Khaleda Zia’s Medical Treatment, an Authoritarian Regime and a Parochial Civil Society

The state of health of Begum Khaleda Zia is quite critical. Leaving subtlety for a moment, we can say she is at death’s door. In a recent press conference, the board of physicians and medical experts supervising her treatment provided a detailed picture of her medical condition. They emphasized that Bangladesh doesn’t have the facilities to treat her condition and she needs to be airlifted abroad to an advanced medical facility immediately. However, the Awami League regime is stonewalling the urgently required treatment by cycling through excuses of court orders and permissions.

Statements on Begum Zia’s medical treatment from the senior leaders and officeholders of the ruling party show that they are not rising above the mindset of political enmity. Their behavior and attitude have raised the question of whether the regime is willing to let appropriate medical care take place, let alone advanced care.
People in politics and the media are having conversations about Begum Zia’s treatment abroad almost every day. Sadly, a lot of these talks are mostly about legal perspectives on letting Begum Zia go abroad for treatment.

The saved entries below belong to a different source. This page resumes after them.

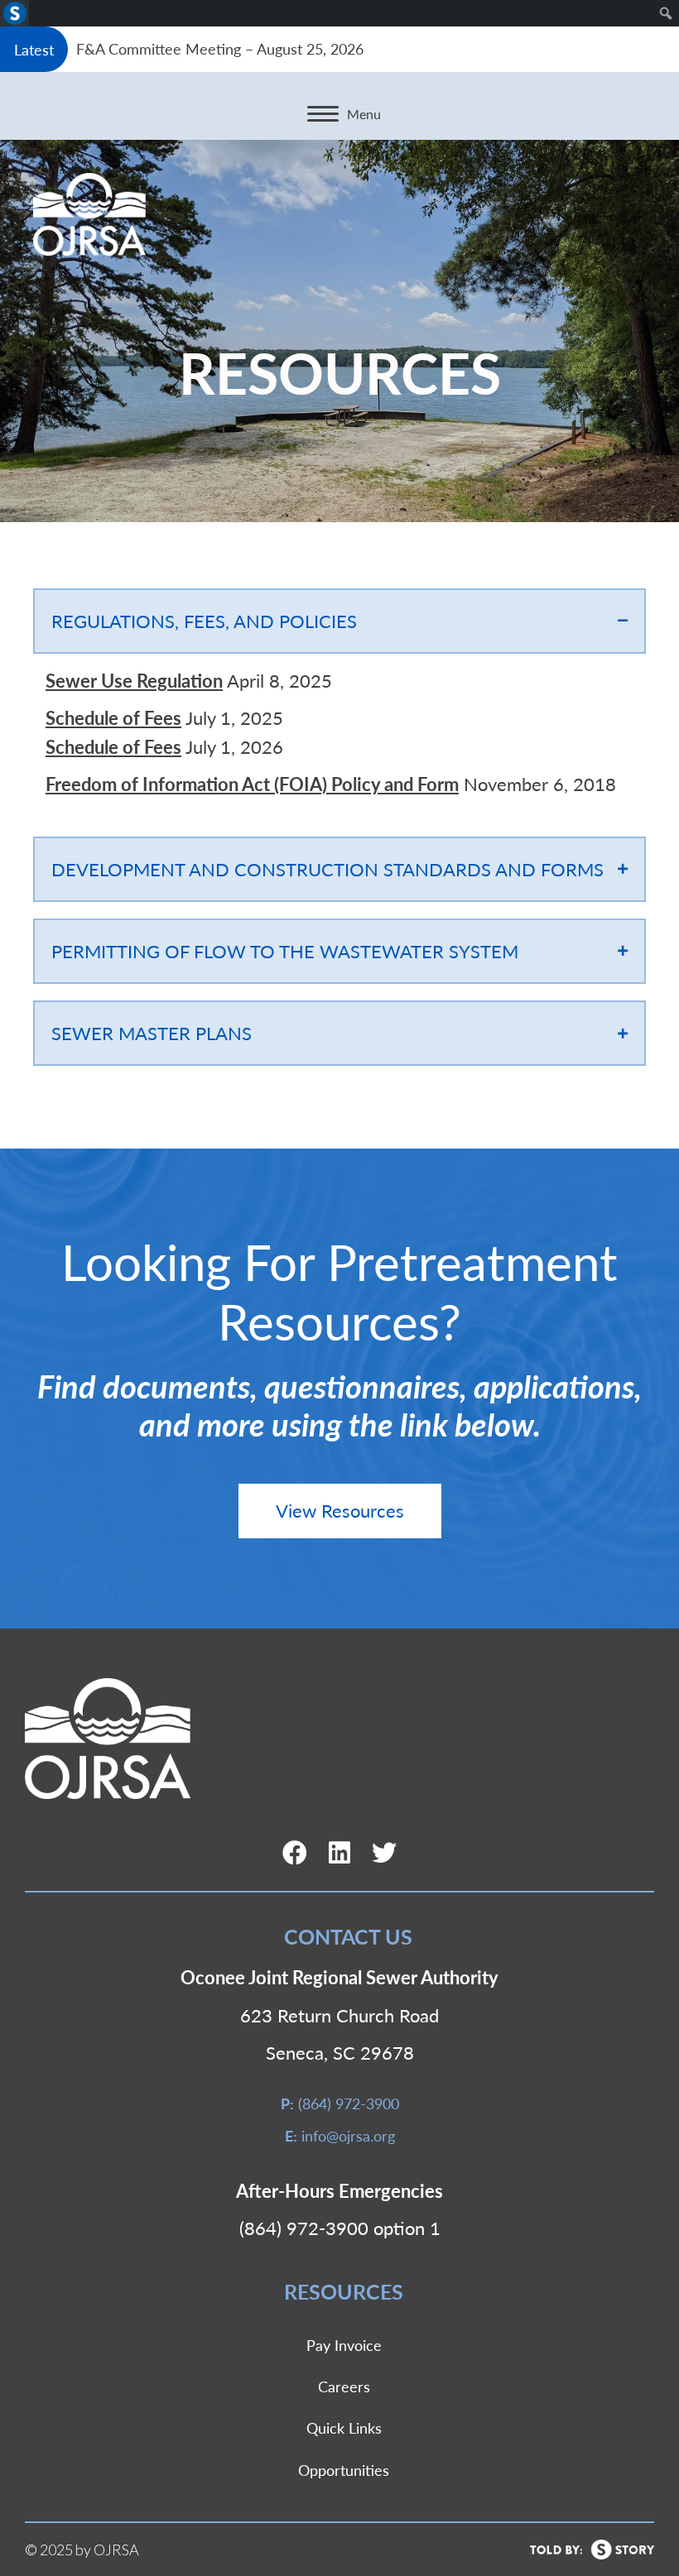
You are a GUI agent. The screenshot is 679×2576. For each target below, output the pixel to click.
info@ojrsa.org (348, 2135)
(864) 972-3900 (348, 2103)
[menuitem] (14, 13)
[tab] (339, 621)
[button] (339, 1510)
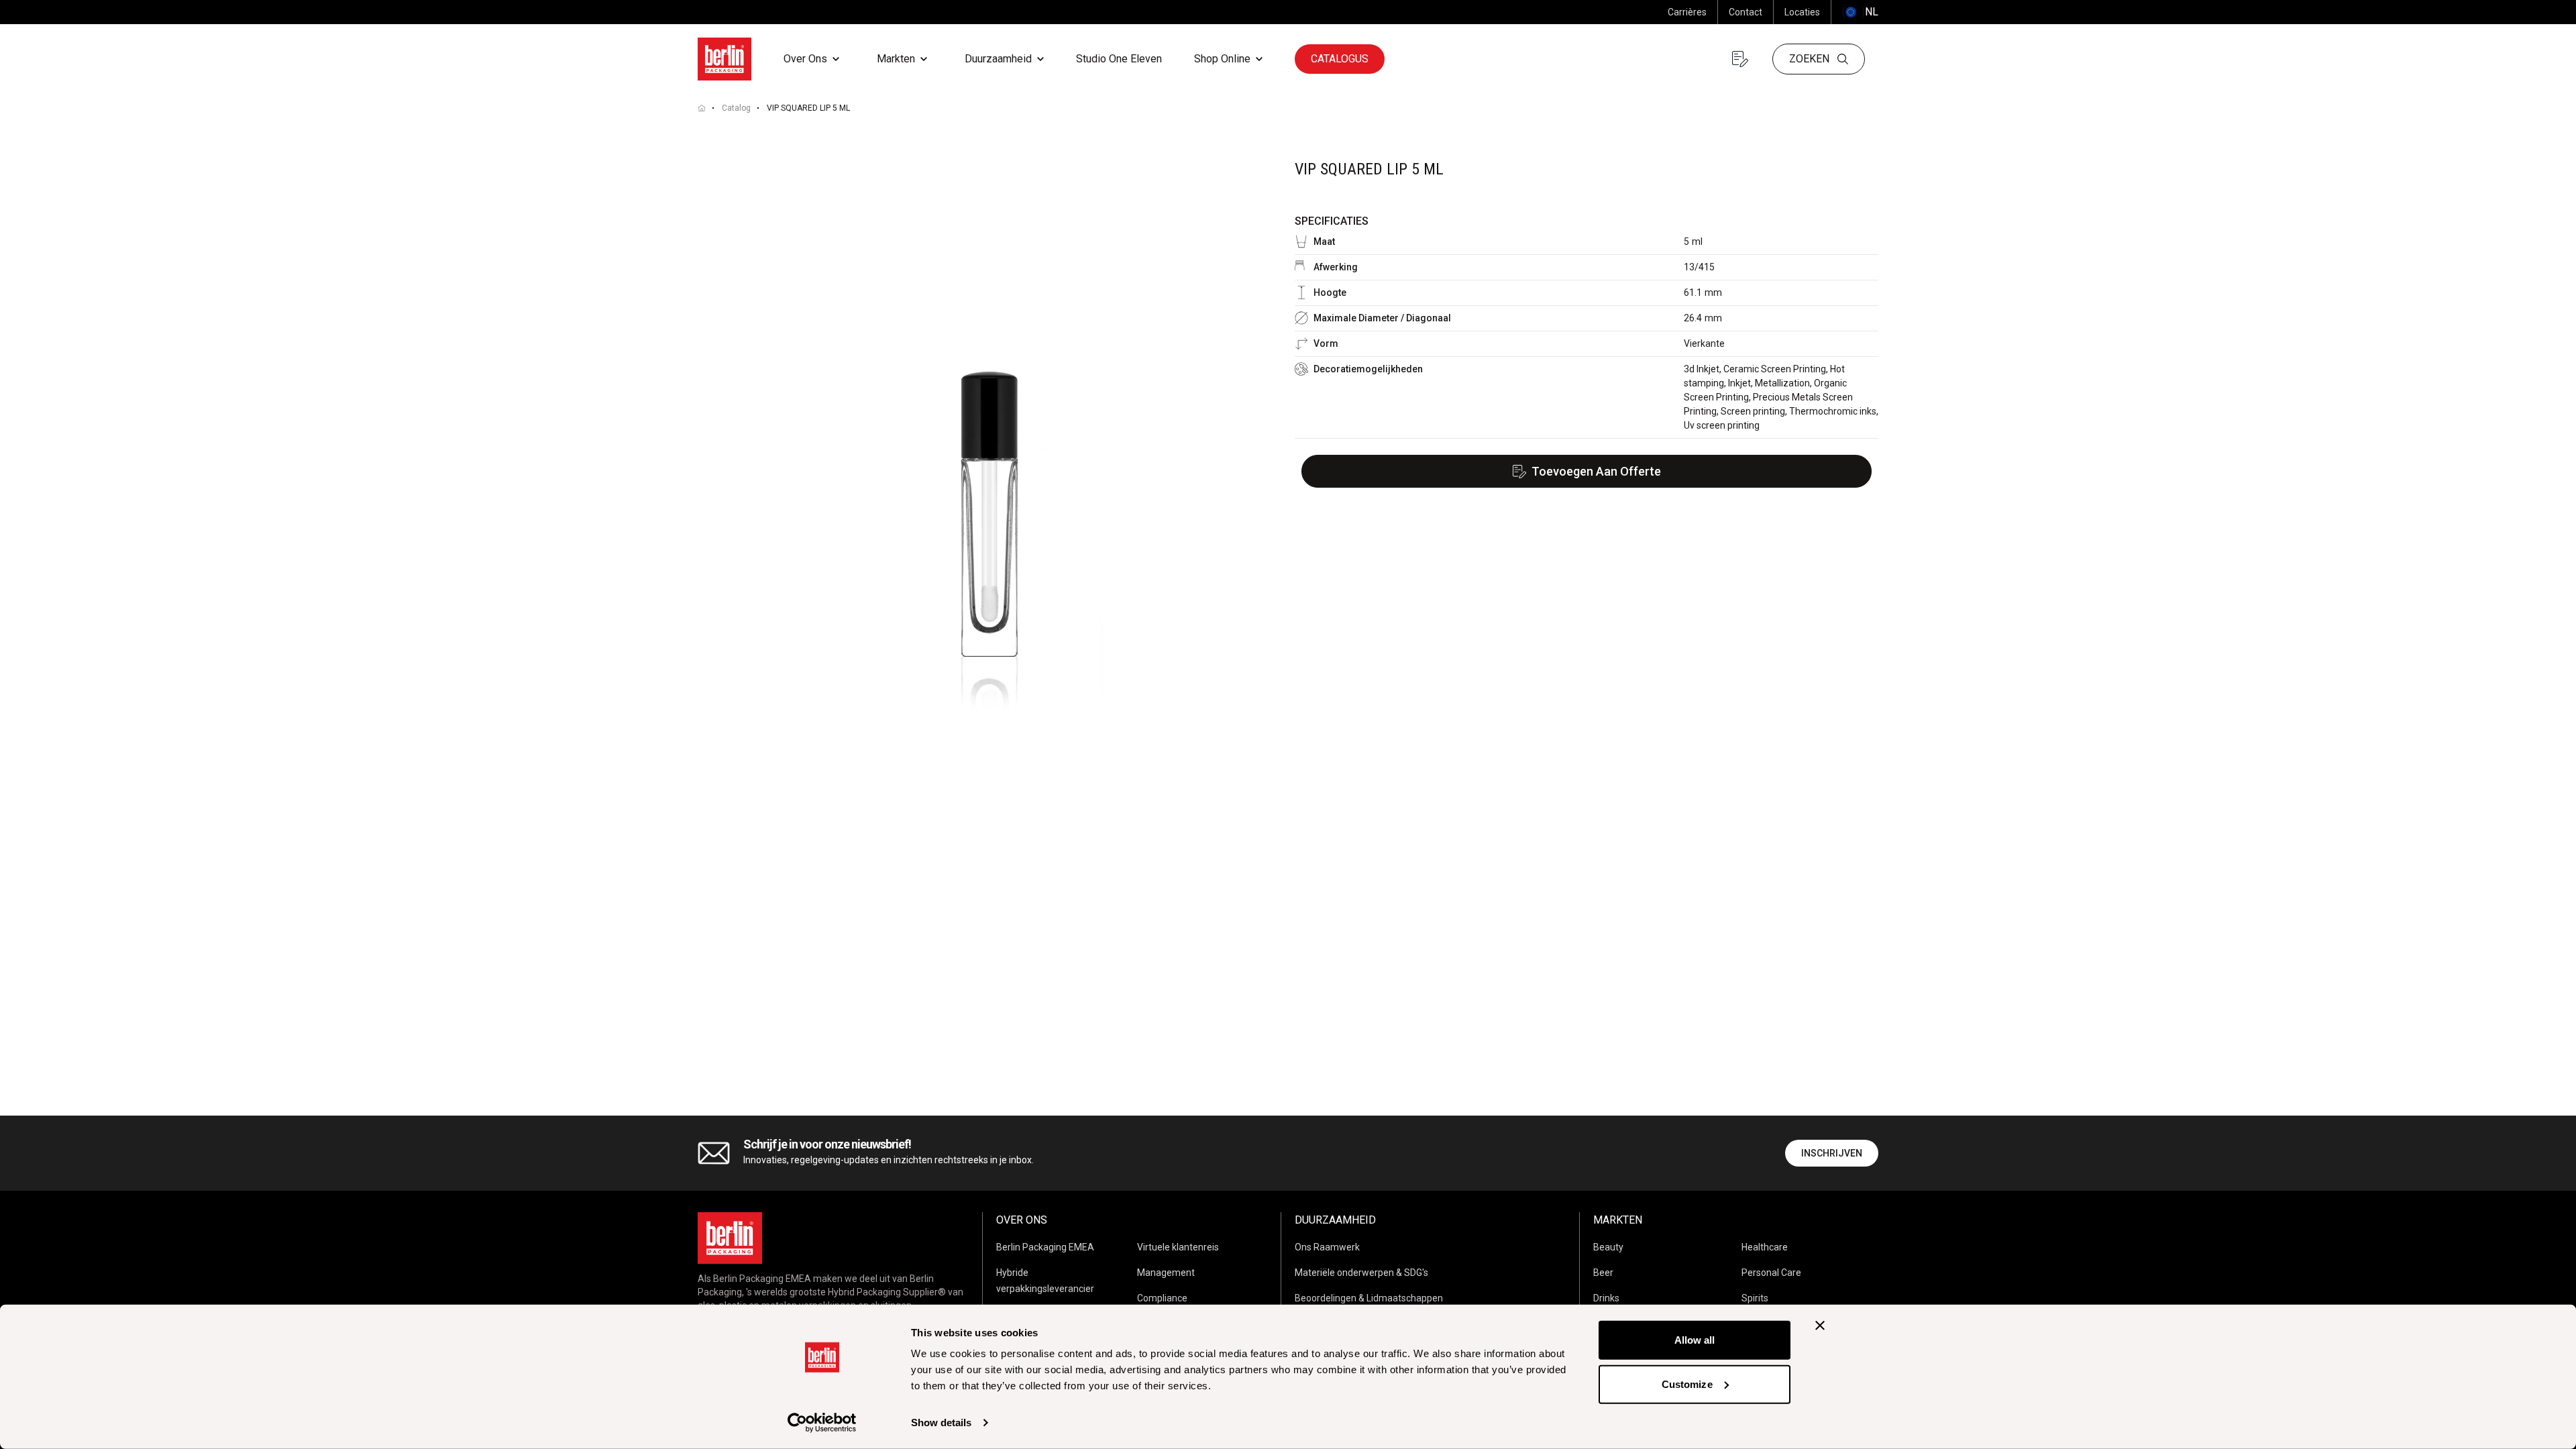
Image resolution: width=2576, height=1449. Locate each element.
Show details (941, 1422)
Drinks (1606, 1298)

Listening to and reading these conversations, one can almost get the Twilight Zone feeling of living in a country of rule of law. One can almost believe that in Bangladesh no court verdict is influenced by people in power, convicted murderers are not freed by presidential interventions, and people do not get special considerations in court for belonging to particular organizations. However, the reality of the country doesn’t allow us to entertain such fantasies even for a few moments.

It looks like the regime becomes a scrupulous follower of the rule of law only when the issue is the critical health of the opposition chairperson. Rules, that are in fact changed and crafted by the regime itself. Police, courts, and government administration, on the other hand, adopt quite broad latitudes when the ruling party and its supporters become the subject of law enforcement. The regime’s strict devotion to self-made rules and laws when the target of the laws is a nearly octogenarian, critically sick lady, lays bare the inhumanity that forms the core of the regime. Sadly, but not unexpectedly, most of the stalwarts of the civil society and the intelligentsia of the country also do not seem to be rising above wranglings of legal arguments when the matter is urgent medical treatment of Begum Zia. As usual, they are acting as the justifiers and whitewashers of the immoralities of the regime.

As a political leader who has a four-decade-long career at the highest level of national politics, in and out of power, Begum Zia can be criticized for many decisions made at various points. The controversial 15th February Election of 1996 took place while she was in power. She is also not the perfect of politicians. Critiques could argue that she was not as adept at connecting with the general people through carefully crafted artifices as her main opponent does regularly. She has never mastered the ability to weave self-serving narratives by manipulating the Bangladeshi people’s penchant for emotional outpourings. Because of that lack, opponents can still vigorously flag-wave events like the 15th February Election while they are guilty of far more serious crimes against democracy and the people.
In spite of all the criticism and propaganda leveled at her over the years by detractors relentlessly, Begum Zia has been the most popular politician in the country throughout her political career. Elections are the final word in gauging the popularity of politicians and in elections, Begum Zia has a unique and unapproached, let alone surpassed, record. Begum Zia contested the maximum number of parliamentary seats in every caretaker-held election from 1991 to 2008 and won all of them decisively. She won in constituencies all over the country. This supreme electoral feat indicates that she is indeed very popular and close to the heart of the common rural and urban folks throughout the nation.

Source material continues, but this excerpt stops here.